TEXT UNDER STUDY -
----------

Monday, July 14, 2008

Monadic Sampling in Scala

(If you don't know what Monads are, see here. Short answer: they're a design pattern coupled with syntactic sugar for implementing "wrappers" around an arbitrary type T.)

I was initially quite resistant to monads, probably because I didn't really grok the syntax that Haskell was pushing. Seeing Scala's for-comprehensions, which are just like Haskell's do-notation, I've changed my mind, and in an effort to teach myself Monads, I've decided to write a simple library for doing sampling for Bayesian inference. What follows is inspired in part by this paper and this blog series.

For motivation, let's look at the specification of a generative model in standard notation:
θ ~ Dir(α)
z ~ Mult(θ)
w ~ Mult(β_z)
Our goal is to make a syntax that looks a lot like that for generating new data. We'll end up with something that looks like:

for( theta <- Dir(alpha);   
z <- Mult(theta);
w <- Mult(beta_z))
yield w;
which isn't so bad.

Let's start with a simple monad in the Scala tradition:
trait Rand[T] {                                                            
def get() : T

def draw() = get()

def sample(n : Int) = List.tabulate(n,x => draw());

def flatMap[E](f : T => Rand[E] ) : Rand[E]

def map[E](f : T=>E) : Rand[E]

def filter(p: T=>Boolean) = condition(p);

def condition(p : T => Boolean) : Rand[T];
}
Thus far, nothing terribly special. Aside from normal monadic stuff and aliases, we have draw and get, which intuitively should give us a sample from the random distribution. sample is just an easy way to get many samples at once.

A default implementation for most of these methods is fairly straightforward:
trait Rand[T] {
def get() : T // still undefined

def draw() = get();

def sample(n : Int) = List.tabulate(n,x => get);

def flatMap[E](f : T => Rand[E]) = {
def x = f(get());
new Rand[E] {
def get = x.get;
}
}

def map[E](f : T=>E) = {
def x = f(get());
new Rand[E] {
def get = x;
}
}

def filter(p: T=>Boolean) = condition(p);

// Not the most efficient implementation ever, but meh.

----------

WORK ORDER 1 - Name every method declared in the first version of the Rand[T] trait in the post on monadic sampling in Scala.
WORK ORDER 2 - Carry on the post on monadic sampling in Scala from its final line.

Stored records:
----------

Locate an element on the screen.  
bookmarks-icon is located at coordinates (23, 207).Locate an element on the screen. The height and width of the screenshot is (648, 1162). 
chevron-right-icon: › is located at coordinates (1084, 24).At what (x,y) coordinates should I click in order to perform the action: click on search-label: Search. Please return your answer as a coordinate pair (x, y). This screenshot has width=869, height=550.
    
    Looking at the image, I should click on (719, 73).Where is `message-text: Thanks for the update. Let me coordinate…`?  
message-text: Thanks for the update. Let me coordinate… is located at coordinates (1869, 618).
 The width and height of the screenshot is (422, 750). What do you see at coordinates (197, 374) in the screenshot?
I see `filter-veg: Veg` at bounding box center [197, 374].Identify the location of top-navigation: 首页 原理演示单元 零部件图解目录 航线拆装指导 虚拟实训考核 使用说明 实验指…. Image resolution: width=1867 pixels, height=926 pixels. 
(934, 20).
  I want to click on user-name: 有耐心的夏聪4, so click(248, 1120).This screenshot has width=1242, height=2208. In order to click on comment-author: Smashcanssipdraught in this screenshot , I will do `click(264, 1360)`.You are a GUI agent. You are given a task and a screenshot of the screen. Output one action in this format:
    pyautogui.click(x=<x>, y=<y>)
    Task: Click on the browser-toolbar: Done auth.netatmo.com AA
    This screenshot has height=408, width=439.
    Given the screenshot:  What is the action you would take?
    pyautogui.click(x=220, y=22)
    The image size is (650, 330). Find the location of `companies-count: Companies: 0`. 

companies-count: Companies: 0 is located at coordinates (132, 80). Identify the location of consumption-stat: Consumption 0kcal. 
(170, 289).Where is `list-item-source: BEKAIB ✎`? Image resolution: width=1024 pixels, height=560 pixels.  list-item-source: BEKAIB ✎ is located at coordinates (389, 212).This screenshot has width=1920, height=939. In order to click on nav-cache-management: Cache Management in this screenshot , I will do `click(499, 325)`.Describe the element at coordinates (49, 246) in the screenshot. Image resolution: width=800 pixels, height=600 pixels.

----------

OUTPUT 1 - get, draw, sample, flatMap, map, filter, condition

OUTPUT 2 -
def condition(p : T => Boolean) = new Rand[T] {
def get() = {
var x = get;
while(!p(x)) {
x = get;
}
x
}
}

}

The only difference from a normal "container" monad like Option is that we re-evaluate get() on each call to map and flatMap, to ensure that we're being random.

Now for some basic random number generators. These live in object Rand, but that's omitted here for something akin to clarity. First, we have the analogue of Haskell's return, for completeness.

def always[T](t : T) = new Rand[T] {
def get = t;
}


Straightforward enough. Now for our building block:

val uniform = new Rand[Double] {
private val r = new Random;
def get = r.nextDouble;
}


Which lets us do things like:

scala> Rand.uniform.sample(10)
res6: List[Double] = List(0.8940037286915604, 0.34021110772450114,
0.2045633072974703, 0.44871569906073616, 0.47697121133477594,
0.8410830818576492, 0.6738322287017577, 0.16060602963773707,
0.602623326916021, 0.34327615862458416)


and:


scala> val twice = for( x <- Rand.uniform) yield x * 2;
twice: java.lang.Object with scalanlp.stats.Rand[Double] =
scalanlp.stats.Rand$$anon$3@5c772046

scala> twice.sample(10)
res7: List[Double] = List(1.8602320334301579, 0.0872446976570771,
0.032309170483379335, 1.9753336995209254, 1.220452839716684,
1.0214181828533413, 1.41457180527561, 1.6988361279393165,
1.460110077486223, 0.6762038442765996)


So we already have some use of do-notation. And if that's not convincing for you, consider sampling two correlated Gaussians variables. First, we need a univariate Gaussian:

val gaussian = new Rand[Double] {
private val r = new java.util.Random;
def get = r.nextGaussian;
}

// mu is the mean and s^2 is the variance
def gaussian(m : Double, s : Double) = new Rand[Double] {
def get = m + s * gaussian.get
}
Then sampling two independent Gaussians is straightforward:

scala> val biGauss = for(x <- Rand.gaussian; y <- Rand.gaussian) yield (x,y)
biGauss: java.lang.Object with scalanlp.stats.Rand[(Double, Double)] =
scalanlp.stats.Rand$$anon$2@caa6635 scala> biGauss.sample(3)

res9: List[(Double, Double)] = List((-0.9601505823179303,-0.1480670696609196),
0.02594332256575975,0.02401831998712138),
(1.4885591927916324,1.1998923591137476))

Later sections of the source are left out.